## GEGEVEN TAAK
Neem alsjeblieft de rijen ongewijzigd over, beginnend bij de rij met "The image size is (1047, 589)." en eindigend bij de laatste rij.

## RIJEN
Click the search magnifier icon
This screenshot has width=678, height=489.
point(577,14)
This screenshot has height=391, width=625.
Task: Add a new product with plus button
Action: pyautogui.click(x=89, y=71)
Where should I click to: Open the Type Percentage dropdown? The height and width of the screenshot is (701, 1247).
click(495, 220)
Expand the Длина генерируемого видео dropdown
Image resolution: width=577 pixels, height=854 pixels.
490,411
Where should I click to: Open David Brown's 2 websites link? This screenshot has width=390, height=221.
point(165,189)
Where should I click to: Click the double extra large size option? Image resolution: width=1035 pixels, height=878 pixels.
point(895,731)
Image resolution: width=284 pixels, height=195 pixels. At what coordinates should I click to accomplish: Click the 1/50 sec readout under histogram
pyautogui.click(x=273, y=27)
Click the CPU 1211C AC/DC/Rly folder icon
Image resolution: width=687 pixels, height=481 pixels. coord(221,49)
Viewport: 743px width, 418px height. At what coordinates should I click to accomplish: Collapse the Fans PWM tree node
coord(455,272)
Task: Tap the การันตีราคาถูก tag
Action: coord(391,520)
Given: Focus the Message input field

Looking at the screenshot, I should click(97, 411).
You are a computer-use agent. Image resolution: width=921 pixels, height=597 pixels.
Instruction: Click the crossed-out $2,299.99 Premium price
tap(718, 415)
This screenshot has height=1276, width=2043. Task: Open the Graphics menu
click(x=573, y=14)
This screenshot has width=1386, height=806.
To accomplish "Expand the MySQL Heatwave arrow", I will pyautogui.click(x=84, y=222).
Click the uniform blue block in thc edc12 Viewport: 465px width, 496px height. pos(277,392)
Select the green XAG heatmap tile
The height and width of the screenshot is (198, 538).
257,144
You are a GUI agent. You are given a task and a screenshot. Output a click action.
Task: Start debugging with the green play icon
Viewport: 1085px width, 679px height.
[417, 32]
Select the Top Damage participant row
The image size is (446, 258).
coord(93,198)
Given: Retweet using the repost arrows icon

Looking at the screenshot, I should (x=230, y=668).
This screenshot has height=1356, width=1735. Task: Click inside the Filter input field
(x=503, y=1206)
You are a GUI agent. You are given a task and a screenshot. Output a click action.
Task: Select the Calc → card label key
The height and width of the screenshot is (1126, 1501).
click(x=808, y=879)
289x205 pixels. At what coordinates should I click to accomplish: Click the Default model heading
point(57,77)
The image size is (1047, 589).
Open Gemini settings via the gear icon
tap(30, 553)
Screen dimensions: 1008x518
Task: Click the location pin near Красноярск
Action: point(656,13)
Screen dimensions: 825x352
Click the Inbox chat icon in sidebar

## VERWACHTE UITVOER
The image size is (1047, 589).
Open Gemini settings via the gear icon
tap(30, 553)
Screen dimensions: 1008x518
Task: Click the location pin near Красноярск
Action: point(656,13)
Screen dimensions: 825x352
Click the Inbox chat icon in sidebar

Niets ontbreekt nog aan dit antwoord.